Please visit this URL for insight on tehcnical description: https://holmenkollen360.com/technical/
Short videos demonstrating the technology
- Unstabilised: Please note that the movement is dampened by the VR system. The VR system resets itself between shots, which is why the image moves so much.
- Registered: Pictures are aligned on top of each other. Please note the wobbling caused by atmospheric disturbance.
- Optical flow: The algorithm adjusts the pixels toward the average of all images.
- Stacked: The images are median-stacked, and the extra resolution is restored.
- Sharpened: Sharpening has been applied, and the image is ready.
Sailboats
Urban intersection
One exposure vs sub-pixel aligment and processing.

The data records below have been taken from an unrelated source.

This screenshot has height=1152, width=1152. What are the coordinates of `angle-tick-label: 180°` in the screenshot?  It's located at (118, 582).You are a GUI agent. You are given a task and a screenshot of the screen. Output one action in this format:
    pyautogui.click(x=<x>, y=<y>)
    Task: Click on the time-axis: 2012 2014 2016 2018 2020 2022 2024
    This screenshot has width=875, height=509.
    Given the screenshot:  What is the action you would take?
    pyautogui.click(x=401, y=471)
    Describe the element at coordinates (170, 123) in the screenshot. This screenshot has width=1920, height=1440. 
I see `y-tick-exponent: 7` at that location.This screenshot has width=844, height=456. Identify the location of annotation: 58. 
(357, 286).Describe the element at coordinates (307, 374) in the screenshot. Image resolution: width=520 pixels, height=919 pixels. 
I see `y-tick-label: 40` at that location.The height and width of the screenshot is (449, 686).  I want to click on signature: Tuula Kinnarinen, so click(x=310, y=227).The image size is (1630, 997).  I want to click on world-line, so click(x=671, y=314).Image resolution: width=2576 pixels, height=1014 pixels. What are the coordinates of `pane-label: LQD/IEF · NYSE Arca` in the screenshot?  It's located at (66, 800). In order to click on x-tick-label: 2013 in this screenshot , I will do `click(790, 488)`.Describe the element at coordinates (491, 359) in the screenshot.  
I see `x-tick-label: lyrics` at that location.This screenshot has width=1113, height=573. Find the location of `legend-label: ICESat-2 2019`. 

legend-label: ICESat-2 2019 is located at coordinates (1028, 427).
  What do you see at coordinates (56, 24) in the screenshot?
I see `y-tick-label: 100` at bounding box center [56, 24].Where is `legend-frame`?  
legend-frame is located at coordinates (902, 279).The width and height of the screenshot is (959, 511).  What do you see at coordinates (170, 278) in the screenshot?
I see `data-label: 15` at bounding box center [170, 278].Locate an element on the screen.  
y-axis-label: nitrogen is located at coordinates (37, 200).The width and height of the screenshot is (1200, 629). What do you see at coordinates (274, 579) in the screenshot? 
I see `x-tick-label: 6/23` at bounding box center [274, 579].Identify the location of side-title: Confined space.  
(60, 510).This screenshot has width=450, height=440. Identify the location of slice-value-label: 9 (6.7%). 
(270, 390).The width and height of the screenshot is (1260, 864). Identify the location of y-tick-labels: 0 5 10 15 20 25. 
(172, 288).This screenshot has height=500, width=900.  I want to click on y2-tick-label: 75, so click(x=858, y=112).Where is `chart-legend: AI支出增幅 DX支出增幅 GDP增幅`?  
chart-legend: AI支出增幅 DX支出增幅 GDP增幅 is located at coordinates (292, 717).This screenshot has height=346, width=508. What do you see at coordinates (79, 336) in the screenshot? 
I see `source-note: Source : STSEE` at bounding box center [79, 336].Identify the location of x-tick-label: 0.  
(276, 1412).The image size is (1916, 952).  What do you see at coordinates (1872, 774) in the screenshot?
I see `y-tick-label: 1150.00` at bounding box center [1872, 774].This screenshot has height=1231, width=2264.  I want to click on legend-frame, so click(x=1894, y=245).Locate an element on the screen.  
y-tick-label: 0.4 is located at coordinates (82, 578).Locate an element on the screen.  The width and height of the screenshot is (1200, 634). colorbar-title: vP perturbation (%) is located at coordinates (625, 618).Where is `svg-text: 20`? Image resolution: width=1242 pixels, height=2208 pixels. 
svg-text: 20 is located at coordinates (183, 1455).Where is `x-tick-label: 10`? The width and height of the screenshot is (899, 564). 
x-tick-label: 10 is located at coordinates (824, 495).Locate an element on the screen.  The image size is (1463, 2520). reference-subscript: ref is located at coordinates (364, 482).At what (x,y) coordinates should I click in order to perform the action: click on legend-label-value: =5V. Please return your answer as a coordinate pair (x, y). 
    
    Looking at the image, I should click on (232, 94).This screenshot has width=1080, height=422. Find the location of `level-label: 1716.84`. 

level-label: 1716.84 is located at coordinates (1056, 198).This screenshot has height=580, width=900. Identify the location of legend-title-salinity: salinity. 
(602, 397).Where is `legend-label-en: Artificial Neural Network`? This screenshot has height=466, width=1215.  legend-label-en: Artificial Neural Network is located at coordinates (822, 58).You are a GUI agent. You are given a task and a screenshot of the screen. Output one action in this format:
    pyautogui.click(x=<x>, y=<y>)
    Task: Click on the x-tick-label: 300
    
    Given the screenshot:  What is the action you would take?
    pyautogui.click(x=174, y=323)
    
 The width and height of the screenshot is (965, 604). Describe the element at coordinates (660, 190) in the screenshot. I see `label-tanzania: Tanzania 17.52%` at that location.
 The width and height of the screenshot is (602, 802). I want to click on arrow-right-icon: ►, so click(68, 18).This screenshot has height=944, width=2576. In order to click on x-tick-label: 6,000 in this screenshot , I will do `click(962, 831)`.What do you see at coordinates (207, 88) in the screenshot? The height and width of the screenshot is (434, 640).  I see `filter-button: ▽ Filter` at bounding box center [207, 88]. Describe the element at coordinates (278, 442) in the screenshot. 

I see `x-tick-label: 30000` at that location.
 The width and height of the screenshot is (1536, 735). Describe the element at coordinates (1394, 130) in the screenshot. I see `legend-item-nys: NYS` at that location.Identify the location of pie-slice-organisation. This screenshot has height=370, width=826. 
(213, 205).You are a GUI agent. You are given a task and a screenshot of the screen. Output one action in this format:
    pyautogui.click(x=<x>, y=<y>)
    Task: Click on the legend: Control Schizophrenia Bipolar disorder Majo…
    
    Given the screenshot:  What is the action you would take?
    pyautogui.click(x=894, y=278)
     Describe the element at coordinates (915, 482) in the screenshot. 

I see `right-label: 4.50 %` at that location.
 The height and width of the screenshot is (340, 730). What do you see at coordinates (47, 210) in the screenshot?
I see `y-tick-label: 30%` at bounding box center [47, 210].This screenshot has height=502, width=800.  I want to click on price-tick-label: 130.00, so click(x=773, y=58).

This section presents before-and-after comparisons. The “before” images show a single exposure exactly as captured by the camera. Due to atmospheric disturbance, the image appears wobbly and distorted — which is clearly visible in the animation. The “after” images show the result after the full workflow has been applied, revealing the final detail, clarity, improved image quality, and higher resolution of the finished panorama.
Sailboats
One exposure
20 exposures, after processing


1 cm details at 8 km — why this shouldn’t be possible (but looks like it is)
Please bear in mind that the boats are ~8 km away. The wires on the sailboats are ≈1 cm thick. Seeing 1 cm details at 8 km should impress you, because it’s impossible —so what’s going on?
The left image is a single exposure. The right image is the final result after processing, upscaling, and sharpening. With an 800 mm f/11 lens on a 45 MP full-frame camera at 8 km, the theoretical diffraction-limited resolution is only about 7–10 cm.
Stacking and upscaling seem to reveal 1 cm “wires,” but that’s an optical illusion. The camera isn’t resolving the wire’s true thickness; it’s detecting tiny contrast changes. Even far below the resolution limit, a thin wire can block or scatter a little light and register as a one-pixel-wide dark or bright line. Sub-pixel alignment and upscaling enhance these edges, making the wire appear visible even though its width isn’t actually resolved. A 1 cm object might cover ~25% of a pixel, yet repeated frames, careful alignment, and sharpening can pull out that sub-pixel contrast—this image is a good example.
Why 1 cm “appears” visible at 8 km (short explanation):
- Diffraction limit (~7–10 cm at f/11, 800 mm): Sets the smallest resolvable detail, larger than 1 cm.
- Sub-pixel edge detection: Features smaller than a pixel still shift pixel intensities; edges are detectable even when widths aren’t resolved.
- Stacking (higher SNR) + super-resolution: Multiple frames let you align at sub-pixel precision, average out noise, and reconstruct sharper edges.
- Sharpening/deconvolution: Boosts contrast at those edges, making thin lines look distinct without truly measuring their thickness.
- Result: You’re seeing enhanced edge contrast from a < resolution-limit object—not a faithful 1 cm measurement at 8 km.
Urban intersection
One exposure
20 exposures, after processing


Object within theoretical resolving limits.
The image on left is one single exposure. The image on right is the final image after processing,
upscaling and sharpening. Distance to the signs is about 5 km. Letters in the signs are big enough
for camera to resolve and we see improved image quality. We see generally better quality everywhere in the image, as expected.